En 2023, el porcentaje de personas con alguna deuda activa alcanzaba el 53%, mientras que este año se sitúa en el 45%. A pesar de esa reducción, el importe medio adeudado alcanza su nivel más alto desde que comenzó el estudio: 39.721 euros.
Los datos del Observatorio muestran que el perfil del endeudamiento está evolucionando hacia situaciones en las que se asumen cada vez más compromisos financieros. De hecho, el porcentaje de personas que acumula dos deudas ha alcanzado el 27% (el dato más elevado de toda la serie histórica del Observatorio KRUK), elevando la media hasta las 1,61 deudas por persona.
Al mismo tiempo, también aumenta el peso de las deudas de mayor importe, consolidando un escenario en el que las familias necesitan planificar con mayor precisión su economía doméstica.
«Durante los últimos años hemos observado una transformación del endeudamiento en España. Hoy, el desafío no es tanto el número de personas que tienen deudas como la complejidad de sus situaciones. Cada vez encontramos menos personas endeudadas, pero con importes más elevados y situaciones financieras más exigentes. Esto pone en valor la importancia de acompañar a las personas desde la prevención, ofreciendo información clara y soluciones adaptadas a cada realidad financiera», explica Lavinia Dragota, Head of Brand, Marketing & Communications de KRUK España.
Mejoran algunos indicadores financieros, pero la tranquilidad no es plena.
El informe refleja que la capacidad de pago de los deudores ha aumentado hasta los 417,7 euros al mes como media, superando los 402,2 euros registrados el año pasado. Al mismo tiempo, los españoles están ahorrando más que antes, reservando el 7,97% de sus ingresos mensuales en promedio. El cambio también se nota entre las personas endeudadas que antes no podían ahorrar: el porcentaje de ese grupo cae al 36%, el dato más bajo de la serie histórica.
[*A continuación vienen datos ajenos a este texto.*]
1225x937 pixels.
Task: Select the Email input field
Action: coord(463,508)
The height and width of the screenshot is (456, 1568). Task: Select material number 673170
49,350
Pese a la mejora de estos indicadores, los que no ahorran señalan que el motivo principal es la dificultad para llegar a fin de mes. De hecho, un 32% de la población siente que su economía personal ha empeorado en el último año (frente al 19% que nota una mejoría) y uno de cada tres deudores asocia su situación financiera a emociones como el estrés, la culpa o la vergüenza.
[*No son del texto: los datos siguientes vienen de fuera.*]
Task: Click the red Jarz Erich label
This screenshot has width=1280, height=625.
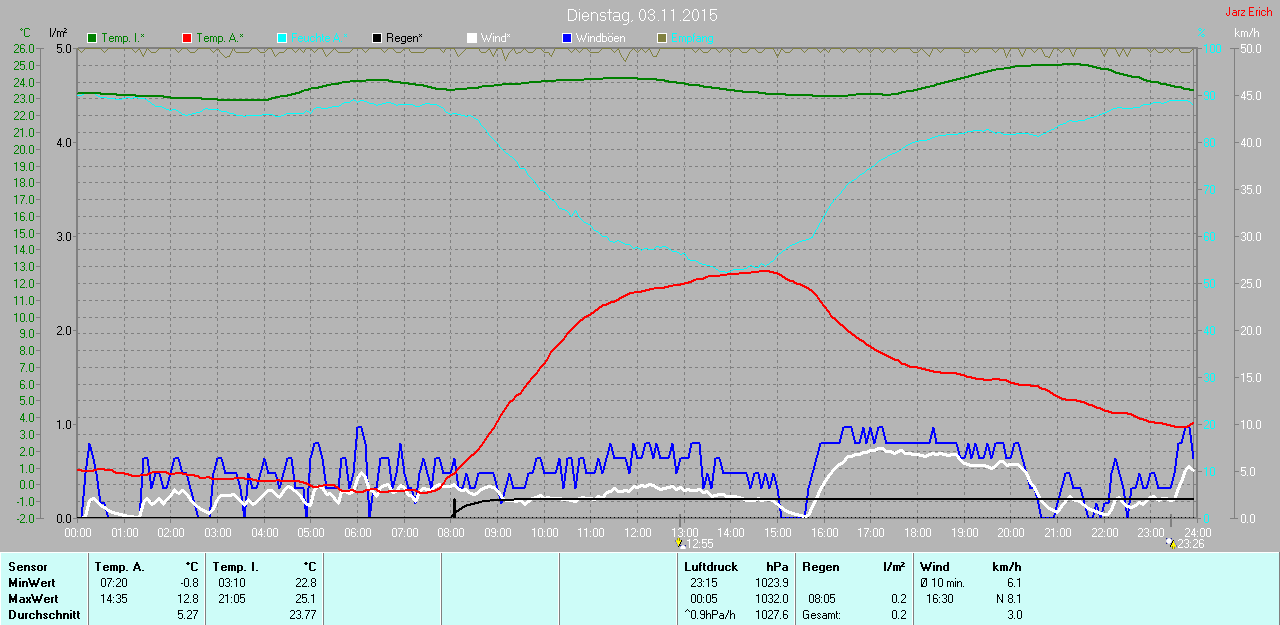Action: 1248,12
«Esta diferencia entre los indicadores económicos y la percepción ciudadana nos recuerda que la recuperación financiera no se mide únicamente en términos de ahorro o capacidad de pago. La seguridad económica también depende de la confianza con la que las personas afrontan sus decisiones financieras y perciben su estabilidad futura», explica Dragota.
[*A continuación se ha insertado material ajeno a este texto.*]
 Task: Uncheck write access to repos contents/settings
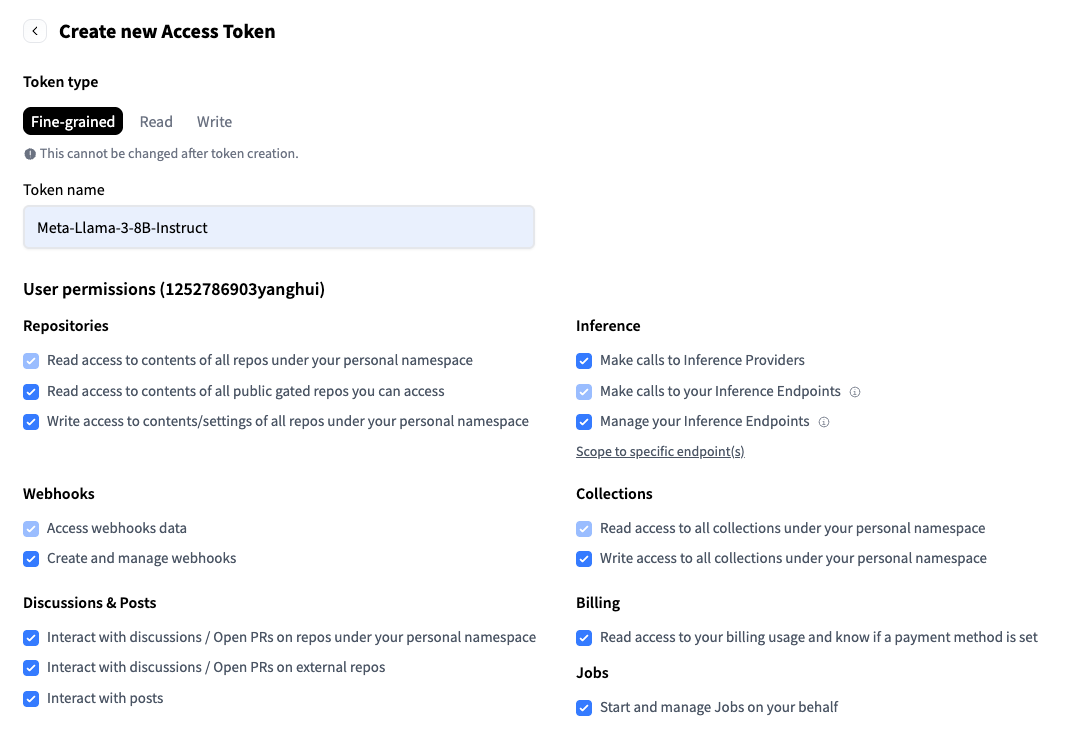coord(31,422)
Una misma deuda, tres realidades muy distintas
El informe completo del IV Observatorio KRUK confirma además que no existe un único perfil de persona endeudada. Los jóvenes de entre 18 y 24 años se enfrentan un reto principal: la vulnerabilidad financiera temprana. Aunque representan solo el 8,6% del total de deudores, uno de cada dos (50,9%) reconoce tener ya alguna deuda impagada, el porcentaje más elevado de todos los grupos de edad. A esto se suma un mayor impacto emocional, con niveles de culpa y vergüenza que triplican la media nacional.
Por su parte, las personas de 45 a 54 años concentran la mayor incidencia del endeudamiento. El 61% tiene alguna deuda activa, muy por encima de la media nacional (45%). Además, es el colectivo que declara los niveles más elevados de estrés financiero del estudio, reflejo de la presión económica que supone sostener simultáneamente a hijos y padres.
Los mayores de 55 años conforman ya el principal perfil del deudor en España. Cuatro de cada diez personas endeudadas (40,7%) pertenecen a esta franja de edad, lo que refleja que el endeudamiento no es un fenómeno asociado exclusivamente a las primeras etapas de la vida.
No es posible hablar de ‘los deudores’ como un grupo homogéneo, porque las realidades son distintas para cada uno.